> REQUIREMENT
Count the lines of the items below that contain the string "thumbnail". Give only the number.

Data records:
★ ★ ★ ★ ★ ★ ★

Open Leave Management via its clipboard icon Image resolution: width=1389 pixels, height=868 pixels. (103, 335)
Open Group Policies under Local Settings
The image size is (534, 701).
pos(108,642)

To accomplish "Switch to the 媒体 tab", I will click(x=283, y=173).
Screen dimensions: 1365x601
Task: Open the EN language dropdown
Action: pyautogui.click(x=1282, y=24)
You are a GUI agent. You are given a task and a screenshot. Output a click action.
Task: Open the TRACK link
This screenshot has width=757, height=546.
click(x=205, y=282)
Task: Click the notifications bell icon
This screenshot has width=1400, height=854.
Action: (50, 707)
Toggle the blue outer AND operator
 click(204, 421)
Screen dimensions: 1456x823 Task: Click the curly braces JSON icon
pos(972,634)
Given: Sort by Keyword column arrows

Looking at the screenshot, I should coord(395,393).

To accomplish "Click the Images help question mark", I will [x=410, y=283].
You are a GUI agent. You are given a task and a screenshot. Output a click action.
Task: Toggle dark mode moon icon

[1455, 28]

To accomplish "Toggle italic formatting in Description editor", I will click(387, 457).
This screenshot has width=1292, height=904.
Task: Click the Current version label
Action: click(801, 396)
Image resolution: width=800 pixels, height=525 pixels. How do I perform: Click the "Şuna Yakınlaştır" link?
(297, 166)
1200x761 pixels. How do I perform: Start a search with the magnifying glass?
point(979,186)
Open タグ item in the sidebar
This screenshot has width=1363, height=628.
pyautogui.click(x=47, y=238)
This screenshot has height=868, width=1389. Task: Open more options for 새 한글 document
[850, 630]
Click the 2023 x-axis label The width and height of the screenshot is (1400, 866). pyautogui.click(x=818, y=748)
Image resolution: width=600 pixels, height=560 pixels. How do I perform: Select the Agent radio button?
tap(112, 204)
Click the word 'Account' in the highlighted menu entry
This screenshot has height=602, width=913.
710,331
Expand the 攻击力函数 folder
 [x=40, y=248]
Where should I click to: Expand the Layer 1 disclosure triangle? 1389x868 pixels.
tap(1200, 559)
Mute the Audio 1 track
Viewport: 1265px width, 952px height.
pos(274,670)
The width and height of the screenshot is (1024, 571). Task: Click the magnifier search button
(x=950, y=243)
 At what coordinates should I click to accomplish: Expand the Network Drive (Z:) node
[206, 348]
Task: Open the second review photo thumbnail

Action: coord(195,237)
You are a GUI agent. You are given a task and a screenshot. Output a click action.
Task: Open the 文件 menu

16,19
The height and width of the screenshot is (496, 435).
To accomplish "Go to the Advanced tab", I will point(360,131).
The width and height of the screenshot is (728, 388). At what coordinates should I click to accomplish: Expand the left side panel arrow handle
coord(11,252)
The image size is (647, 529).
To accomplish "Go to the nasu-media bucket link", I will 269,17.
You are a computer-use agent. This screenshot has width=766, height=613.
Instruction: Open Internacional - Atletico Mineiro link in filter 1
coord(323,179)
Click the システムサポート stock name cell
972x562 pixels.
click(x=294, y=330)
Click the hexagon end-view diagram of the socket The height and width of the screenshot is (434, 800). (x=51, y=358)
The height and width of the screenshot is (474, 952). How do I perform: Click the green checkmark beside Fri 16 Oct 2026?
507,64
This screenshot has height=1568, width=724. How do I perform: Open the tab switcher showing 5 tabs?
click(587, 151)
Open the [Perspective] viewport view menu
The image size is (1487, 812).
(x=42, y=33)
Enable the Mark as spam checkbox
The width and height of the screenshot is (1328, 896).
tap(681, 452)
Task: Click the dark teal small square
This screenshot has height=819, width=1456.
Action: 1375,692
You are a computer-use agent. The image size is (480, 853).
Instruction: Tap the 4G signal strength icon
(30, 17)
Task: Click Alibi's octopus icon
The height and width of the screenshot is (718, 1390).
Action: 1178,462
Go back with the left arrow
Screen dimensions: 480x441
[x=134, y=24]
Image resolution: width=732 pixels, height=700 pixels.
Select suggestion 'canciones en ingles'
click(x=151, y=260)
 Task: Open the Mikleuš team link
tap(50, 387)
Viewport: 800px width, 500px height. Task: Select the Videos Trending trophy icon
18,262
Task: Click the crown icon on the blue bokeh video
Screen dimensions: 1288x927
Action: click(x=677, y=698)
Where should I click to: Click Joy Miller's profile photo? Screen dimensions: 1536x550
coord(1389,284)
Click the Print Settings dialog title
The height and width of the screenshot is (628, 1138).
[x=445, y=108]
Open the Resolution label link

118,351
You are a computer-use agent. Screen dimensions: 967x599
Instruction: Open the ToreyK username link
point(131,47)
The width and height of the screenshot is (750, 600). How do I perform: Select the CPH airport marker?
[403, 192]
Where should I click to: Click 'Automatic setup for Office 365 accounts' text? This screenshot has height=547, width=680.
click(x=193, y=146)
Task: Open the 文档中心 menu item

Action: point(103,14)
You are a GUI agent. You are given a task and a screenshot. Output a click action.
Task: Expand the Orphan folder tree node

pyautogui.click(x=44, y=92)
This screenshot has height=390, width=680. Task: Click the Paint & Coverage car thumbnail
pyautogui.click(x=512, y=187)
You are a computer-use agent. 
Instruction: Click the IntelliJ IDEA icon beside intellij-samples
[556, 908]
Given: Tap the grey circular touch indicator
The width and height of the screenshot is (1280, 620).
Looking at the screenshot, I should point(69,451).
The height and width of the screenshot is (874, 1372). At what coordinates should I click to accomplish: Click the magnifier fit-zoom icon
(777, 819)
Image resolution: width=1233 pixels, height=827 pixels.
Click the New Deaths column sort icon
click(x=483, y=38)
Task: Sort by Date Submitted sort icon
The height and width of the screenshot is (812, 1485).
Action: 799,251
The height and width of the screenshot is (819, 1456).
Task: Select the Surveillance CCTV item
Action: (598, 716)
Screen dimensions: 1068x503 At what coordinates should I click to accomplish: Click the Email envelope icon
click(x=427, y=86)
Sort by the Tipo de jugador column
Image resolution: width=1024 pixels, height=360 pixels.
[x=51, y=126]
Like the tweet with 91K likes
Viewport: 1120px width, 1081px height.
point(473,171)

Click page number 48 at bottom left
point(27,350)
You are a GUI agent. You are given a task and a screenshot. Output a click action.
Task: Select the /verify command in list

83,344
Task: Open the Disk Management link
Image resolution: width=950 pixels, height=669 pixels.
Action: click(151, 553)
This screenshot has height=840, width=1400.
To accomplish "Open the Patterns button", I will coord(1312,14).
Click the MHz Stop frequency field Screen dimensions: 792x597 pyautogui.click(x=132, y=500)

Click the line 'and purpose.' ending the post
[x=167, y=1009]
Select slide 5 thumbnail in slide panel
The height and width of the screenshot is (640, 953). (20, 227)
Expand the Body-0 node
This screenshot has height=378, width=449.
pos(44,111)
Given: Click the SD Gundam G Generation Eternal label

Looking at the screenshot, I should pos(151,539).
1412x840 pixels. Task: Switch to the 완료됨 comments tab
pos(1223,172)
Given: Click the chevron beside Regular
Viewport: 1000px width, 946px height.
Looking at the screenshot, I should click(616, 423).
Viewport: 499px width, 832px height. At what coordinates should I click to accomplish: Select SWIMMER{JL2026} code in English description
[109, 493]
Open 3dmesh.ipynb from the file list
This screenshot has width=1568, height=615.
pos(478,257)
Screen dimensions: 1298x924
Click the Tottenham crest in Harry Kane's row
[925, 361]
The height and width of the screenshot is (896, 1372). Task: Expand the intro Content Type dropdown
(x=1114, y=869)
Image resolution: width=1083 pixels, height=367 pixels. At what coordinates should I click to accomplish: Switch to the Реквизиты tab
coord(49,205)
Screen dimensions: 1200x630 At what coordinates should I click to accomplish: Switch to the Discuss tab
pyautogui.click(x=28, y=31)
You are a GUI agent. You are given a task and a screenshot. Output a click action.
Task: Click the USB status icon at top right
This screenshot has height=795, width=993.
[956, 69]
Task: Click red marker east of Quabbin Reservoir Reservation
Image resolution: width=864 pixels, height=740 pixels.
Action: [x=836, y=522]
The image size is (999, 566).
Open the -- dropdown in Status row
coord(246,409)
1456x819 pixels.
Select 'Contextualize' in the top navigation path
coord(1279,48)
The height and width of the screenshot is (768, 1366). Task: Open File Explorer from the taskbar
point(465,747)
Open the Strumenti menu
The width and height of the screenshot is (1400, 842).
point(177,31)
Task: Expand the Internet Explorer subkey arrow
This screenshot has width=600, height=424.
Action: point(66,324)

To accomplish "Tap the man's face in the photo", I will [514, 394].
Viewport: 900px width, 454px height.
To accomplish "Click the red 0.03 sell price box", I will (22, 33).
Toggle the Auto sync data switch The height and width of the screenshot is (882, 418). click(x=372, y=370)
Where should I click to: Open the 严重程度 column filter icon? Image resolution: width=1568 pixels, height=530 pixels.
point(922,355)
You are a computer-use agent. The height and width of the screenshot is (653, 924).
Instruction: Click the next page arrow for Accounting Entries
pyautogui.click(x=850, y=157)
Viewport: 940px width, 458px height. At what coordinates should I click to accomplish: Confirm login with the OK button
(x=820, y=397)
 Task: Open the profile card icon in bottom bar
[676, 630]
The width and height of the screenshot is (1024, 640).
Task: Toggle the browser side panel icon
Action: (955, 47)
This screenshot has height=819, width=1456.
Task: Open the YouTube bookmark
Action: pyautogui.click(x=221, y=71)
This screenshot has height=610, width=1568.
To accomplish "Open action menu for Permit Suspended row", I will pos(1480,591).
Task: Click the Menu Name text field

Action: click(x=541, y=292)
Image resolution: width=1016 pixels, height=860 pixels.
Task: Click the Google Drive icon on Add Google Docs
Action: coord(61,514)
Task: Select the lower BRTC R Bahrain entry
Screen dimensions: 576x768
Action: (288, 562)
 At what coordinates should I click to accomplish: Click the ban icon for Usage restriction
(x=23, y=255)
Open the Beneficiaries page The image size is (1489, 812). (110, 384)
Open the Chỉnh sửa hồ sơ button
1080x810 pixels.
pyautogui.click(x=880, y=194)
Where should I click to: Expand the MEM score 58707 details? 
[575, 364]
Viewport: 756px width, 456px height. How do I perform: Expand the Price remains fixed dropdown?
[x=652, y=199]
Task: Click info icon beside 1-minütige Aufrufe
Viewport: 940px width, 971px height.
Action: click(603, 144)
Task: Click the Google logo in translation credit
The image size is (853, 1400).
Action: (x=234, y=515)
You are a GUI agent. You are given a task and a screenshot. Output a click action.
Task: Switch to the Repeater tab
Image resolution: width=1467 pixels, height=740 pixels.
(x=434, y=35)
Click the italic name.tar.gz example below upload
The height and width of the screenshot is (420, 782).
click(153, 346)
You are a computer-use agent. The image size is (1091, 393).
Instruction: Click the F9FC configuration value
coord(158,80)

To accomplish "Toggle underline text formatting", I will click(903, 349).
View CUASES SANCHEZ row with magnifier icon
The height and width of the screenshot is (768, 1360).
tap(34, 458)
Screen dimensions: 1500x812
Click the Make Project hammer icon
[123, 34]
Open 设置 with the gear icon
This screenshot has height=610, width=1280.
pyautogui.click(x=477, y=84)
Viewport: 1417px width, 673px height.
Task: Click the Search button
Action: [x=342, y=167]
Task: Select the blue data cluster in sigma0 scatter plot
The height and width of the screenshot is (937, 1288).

★ ★ ★ ★ ★ ★ ★

> TASK RESPONSE
3